40Che se quaggiuso in terra animi amici
Empionsi di diletti,
Ascoltando de’ suoi guerre felici,
Lunghissimo gioir non verrà meno
Degl’Italici al petto,
45Se io tesso istoria di valor Tirreno.
Ecco del nostro mar nell’ampio seno
Cascò d’obbrobrj carca
Aspra turba Ottomana;
E per l’onda Africana
50Pure mirò Tabarca
Stringersi in ceppi musulmani arcieri
Sotto il fischiar di fiorentin nocchieri.
Ninfe marine a Capo Bono udiro
Di falangi perverse,
55Piangendo libertà, lungo martiro:
E nel golfo dell’Idra acerbo scorno
Altra turba sofferse,
E venne afflitta a rallegrar Livorno.
Cose, onde il grido che risuona intorno,
60E per saggi s’apprezza
Meco stesso rammento:
Non ha stabilimento
La mortale grandezza,
E nel mondo quaggiù regna vicenda:
65Convien che altri sormonti, altri discenda.

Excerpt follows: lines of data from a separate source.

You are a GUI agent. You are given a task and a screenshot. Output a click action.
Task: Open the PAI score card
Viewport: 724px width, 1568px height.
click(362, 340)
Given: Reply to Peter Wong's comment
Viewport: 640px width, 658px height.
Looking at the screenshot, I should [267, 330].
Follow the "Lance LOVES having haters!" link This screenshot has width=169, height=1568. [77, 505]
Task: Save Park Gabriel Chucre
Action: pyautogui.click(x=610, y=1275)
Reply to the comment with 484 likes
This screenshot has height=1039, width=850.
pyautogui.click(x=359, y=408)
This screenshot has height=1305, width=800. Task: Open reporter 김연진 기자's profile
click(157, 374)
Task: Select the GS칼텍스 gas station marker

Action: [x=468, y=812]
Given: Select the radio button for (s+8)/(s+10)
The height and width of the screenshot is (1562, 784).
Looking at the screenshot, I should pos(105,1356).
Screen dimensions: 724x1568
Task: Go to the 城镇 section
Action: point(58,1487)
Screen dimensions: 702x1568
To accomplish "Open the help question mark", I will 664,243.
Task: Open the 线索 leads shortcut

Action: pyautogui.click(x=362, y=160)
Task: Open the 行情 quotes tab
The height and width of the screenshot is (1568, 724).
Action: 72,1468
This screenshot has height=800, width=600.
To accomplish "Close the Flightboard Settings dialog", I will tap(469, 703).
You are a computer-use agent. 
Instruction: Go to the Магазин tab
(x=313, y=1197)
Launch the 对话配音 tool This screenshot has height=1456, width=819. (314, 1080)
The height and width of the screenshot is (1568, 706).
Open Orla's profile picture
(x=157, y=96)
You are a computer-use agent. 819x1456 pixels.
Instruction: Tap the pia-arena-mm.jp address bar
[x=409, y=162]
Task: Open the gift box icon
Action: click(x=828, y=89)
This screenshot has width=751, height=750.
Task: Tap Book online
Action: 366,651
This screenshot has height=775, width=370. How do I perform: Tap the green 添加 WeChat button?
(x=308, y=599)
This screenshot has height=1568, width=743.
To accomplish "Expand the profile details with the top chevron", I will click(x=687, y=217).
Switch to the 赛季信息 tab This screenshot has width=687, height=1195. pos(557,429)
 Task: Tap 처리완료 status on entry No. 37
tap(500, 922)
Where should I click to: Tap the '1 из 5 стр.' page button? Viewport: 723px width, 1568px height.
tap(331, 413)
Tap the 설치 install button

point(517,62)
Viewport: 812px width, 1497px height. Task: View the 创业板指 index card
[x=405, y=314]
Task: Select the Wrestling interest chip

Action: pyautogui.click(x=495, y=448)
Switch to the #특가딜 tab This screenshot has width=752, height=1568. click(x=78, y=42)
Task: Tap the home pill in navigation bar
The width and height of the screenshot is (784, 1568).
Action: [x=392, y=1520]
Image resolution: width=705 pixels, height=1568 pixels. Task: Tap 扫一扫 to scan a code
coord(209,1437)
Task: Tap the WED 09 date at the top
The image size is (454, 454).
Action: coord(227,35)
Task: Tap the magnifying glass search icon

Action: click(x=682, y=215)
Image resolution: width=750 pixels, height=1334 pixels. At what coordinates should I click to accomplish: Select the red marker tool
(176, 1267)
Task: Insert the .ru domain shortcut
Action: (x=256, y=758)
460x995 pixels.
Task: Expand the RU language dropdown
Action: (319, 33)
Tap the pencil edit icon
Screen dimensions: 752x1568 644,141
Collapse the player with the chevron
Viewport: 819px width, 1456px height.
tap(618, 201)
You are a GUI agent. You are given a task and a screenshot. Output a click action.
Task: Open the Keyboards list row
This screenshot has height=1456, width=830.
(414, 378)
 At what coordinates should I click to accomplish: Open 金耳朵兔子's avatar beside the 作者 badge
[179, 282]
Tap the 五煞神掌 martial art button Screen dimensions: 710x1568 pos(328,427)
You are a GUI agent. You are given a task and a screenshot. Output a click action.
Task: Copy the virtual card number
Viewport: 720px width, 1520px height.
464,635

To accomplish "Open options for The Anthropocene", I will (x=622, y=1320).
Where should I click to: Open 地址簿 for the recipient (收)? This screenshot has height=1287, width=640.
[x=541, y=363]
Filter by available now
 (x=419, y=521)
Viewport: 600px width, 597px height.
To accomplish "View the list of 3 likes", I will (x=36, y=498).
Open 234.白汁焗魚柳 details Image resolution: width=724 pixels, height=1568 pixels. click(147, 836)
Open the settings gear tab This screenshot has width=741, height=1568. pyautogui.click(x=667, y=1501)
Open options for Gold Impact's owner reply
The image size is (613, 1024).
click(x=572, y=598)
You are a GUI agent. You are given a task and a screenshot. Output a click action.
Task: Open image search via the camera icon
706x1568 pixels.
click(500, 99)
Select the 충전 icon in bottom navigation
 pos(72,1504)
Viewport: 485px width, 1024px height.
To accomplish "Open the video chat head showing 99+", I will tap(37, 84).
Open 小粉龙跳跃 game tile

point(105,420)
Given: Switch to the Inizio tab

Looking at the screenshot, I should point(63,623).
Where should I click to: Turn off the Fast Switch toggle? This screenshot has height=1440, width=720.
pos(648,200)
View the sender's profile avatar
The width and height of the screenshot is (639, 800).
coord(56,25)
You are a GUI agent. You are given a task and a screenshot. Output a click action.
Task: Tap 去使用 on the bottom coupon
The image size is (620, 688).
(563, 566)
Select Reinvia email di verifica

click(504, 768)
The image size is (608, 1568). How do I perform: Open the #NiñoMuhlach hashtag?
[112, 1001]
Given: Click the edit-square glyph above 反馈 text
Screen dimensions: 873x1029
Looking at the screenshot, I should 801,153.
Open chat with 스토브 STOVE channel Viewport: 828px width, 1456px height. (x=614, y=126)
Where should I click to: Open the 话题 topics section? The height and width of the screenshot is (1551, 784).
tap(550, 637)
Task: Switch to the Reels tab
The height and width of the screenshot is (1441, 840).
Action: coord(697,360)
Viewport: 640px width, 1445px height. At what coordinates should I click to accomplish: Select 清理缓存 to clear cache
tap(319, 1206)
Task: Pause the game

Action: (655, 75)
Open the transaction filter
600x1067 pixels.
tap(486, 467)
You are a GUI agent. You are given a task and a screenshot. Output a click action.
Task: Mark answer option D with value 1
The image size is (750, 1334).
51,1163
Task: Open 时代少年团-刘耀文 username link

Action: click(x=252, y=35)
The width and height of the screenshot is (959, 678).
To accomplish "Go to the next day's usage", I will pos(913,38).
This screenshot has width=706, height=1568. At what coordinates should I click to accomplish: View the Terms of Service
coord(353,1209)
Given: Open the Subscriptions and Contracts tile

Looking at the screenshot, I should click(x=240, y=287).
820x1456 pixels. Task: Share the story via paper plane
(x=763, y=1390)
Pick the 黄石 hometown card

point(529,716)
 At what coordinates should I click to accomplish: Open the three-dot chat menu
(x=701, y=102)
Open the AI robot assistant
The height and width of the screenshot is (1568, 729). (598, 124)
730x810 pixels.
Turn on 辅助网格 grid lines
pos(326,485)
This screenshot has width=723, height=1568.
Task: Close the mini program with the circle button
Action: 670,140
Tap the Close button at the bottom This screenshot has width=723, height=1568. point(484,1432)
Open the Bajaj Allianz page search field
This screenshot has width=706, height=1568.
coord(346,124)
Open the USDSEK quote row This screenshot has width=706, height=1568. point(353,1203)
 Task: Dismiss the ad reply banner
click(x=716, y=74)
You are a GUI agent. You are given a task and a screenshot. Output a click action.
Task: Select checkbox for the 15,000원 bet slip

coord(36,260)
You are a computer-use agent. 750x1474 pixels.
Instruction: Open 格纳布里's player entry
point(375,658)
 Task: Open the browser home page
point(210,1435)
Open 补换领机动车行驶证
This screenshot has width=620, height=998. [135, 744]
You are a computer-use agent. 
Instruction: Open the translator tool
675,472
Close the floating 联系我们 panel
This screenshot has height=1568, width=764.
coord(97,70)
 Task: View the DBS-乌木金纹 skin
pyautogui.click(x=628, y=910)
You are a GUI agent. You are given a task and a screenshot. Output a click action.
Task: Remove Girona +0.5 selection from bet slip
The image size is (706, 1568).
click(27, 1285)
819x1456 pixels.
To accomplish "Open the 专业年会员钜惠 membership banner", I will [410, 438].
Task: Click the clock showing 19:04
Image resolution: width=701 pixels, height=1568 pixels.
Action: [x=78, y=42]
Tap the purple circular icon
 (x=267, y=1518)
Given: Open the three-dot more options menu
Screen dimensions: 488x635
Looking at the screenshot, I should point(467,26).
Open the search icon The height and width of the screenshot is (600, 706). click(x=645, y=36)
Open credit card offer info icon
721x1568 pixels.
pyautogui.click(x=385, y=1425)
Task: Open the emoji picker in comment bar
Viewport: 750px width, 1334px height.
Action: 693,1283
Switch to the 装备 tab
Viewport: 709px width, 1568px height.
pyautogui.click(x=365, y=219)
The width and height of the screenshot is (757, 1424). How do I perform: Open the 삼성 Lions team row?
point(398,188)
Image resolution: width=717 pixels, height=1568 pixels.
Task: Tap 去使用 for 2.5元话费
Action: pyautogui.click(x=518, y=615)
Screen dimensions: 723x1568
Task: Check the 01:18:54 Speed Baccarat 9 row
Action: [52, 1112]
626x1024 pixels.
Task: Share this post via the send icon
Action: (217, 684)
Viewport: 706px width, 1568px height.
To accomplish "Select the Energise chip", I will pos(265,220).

Cartago era di Libia alta reina,
Poscia rasa le chiome
Serva si fe’ della virtù Latina;
Ed or d’orror miseramente involta
70Solo serba suo nome
Per l’immense ruine ove è sepolta.
L’ordine con Livorno oggi si volta;
Nella stagione antica
Fu piaggia paludosa,
75Dimora travagliosa
Di vil gente mendica,
Ch’estate e verno sosteneva affanni,
Tessendo a’ pesci con la rete inganni:
Ora ampie strade ed indorati tempj,
80Ed afforzate mura,
Ed alte torri, oltra gli umani esempi,
E contra i varchi altrui fosse profonde;
E con Dedalea cura
Immobil mole al tempestar dell’onde.
85Ad onta d’ottoman, da quali sponde
Non s’adducono palme
Per ornar questi porti?
Oh come in viso smorti
Percotonsi le palme
90Del superbo tiranno i servi avari,
In mirar tanto minacciati i mari!
Ed ecco da lontan carco di doglie,
Di Tripoli sul lido
Oggi il ricco Bassà pianger sue spoglie,
95E dir contra Macon bestemmie orrende,
Perchè il popol suo fido
Da’ toscani guerrier non si difende.
Donna del Ciel, cui notte e giorno splende
Di Montenero in cima
100Altar fra’ voti immensi,
A te spargansi incensi;
Che la tua man sublima
Di Cosmo il nome, e tra’ marin perigli
Tu governi, o Beata, i suoi consigli.